Hahn und Naas: Schnelle Instandsetzung in Kombination mit zukunftsweisendem Gesamtkonzept

Die Sanierung und die Zukunft des ehemaligen Klosters Konradsdorf ist Thema einer Kleinen Anfrage, die der heimische FDP-Landtagsabgeordnete und hessische Landtagsvizepräsident Dr. h.c. Jörg-Uwe Hahn mit seinem fachlich zuständigen Landtagskollegen Dr. Stefan Naas (ebenfalls FDP) an die Landesregierung gerichtet hat. In dieser spielt insbesondere die Verknüpfung von touristischen Attraktionen in der Region eine Rolle.

Hintergrund hierfür sind auch die Überlegungen des Wetteraukreises, diesen historisch wertvollen Ort am Rande des Vogelsberges wiederzubeleben und als Touristenmagnet nahe des Vulkanradweges, der Keltenwelt am Glauberg und der Bonifatiusroute auszubauen.

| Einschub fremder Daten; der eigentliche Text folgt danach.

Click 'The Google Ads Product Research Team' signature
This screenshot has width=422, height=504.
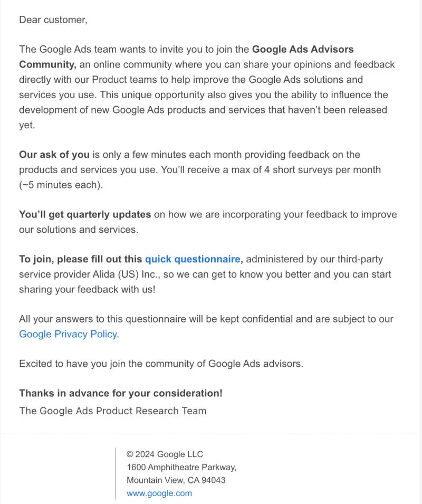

Die Klosterkirche befindet sich zurzeit in einem schlechten Zustand, eine Restaurierung ist dringend notwendig.

Nachdem der heimische MdL sich persönlich vor Ort über den Zustand der Anlage ein Bild machte und sich mit dem Pächter der landwirtschaftlichen Staatsdomäne über die Vielschichtigkeit des Ortes (Gesamtschule Konradsdorf, fehlende Radwege, engagierte Landwirtschaft und Kultur vom Feinsten) ausgetauscht hat, bekräftigt auch sein fachlich zuständiger Kollege Dr. Stefan Naas bei einem weiteren Besuch gemeinsam mit der Leiterin von Schlösser und Gärten Hessen, Kirsten Worms, dass die Propstei Konradsdorf ein geschichtliches Juwel ist: „Die Anlage muss schnellstmöglich instand gesetzt werden, damit sie nicht weiter verfällt und touristisch endlich erschlossen werden kann. Zudem wird dringend ein Gesamtkonzept benötigt, damit Synergieeffekte für einen touristischen und wirtschaftlichen Aufschwung des Ostkreises sorgen,“ so die beiden Freien Demokraten.

„Wichtig wird es sein, dass die Problematik der Verkehrssituation gelöst wird. Fahrrad- und Gehwege sind für die Nutzer nicht in akzeptabler Form vorhanden“, weist Hahn auf eine vom Wetteraukreis zu lösende Problematik insbesondere im Hinblick auf die nahegelegene Gesamtschule hin.

In der offiziellen Antwort der Ministerin für Wissenschaft und Kunst, Angela Dorn, auf die von den Liberalen gestellte Kleine Anfrage heißt es, dass mit einem Baubeginn bereits 2020 gerechnet werden könne, sofern die benötigten Mittel im Landeshaushalt beschlossen würden. Bereits im Jahr 2022 könnte demnach die Baumaßnahme abgeschlossen sein.

Naas hierzu: „Ein Baubeginn 2020 ist wünschenswert, sofern gleichzeitig ein sinnvolles und zukunftsweisendes Gesamtkonzept entworfen wird.“

Die Freien Demokraten brachten im Hessischen Landtag zudem jüngst einen Antrag für ein Digitalisierungskonzept für Museen ein. FDP-Politiker Stefan Naas :“Die Digitalisierung sollte in Zuge der Instandsetzung auch in der Konradsdorfer Klosterkirche Einzug halten. Es ist wichtig, den digitalen Wandel zu beachten und die Klosterkirche zukunftsweisend auszustatten.“ Bei der Digitalisierung ginge es auch um die Animation und Erklärung des Gebäudebestandes. „Das Kulturgut soll ja frei zugänglich sein,“ so der heimische MdL Hahn abschließend.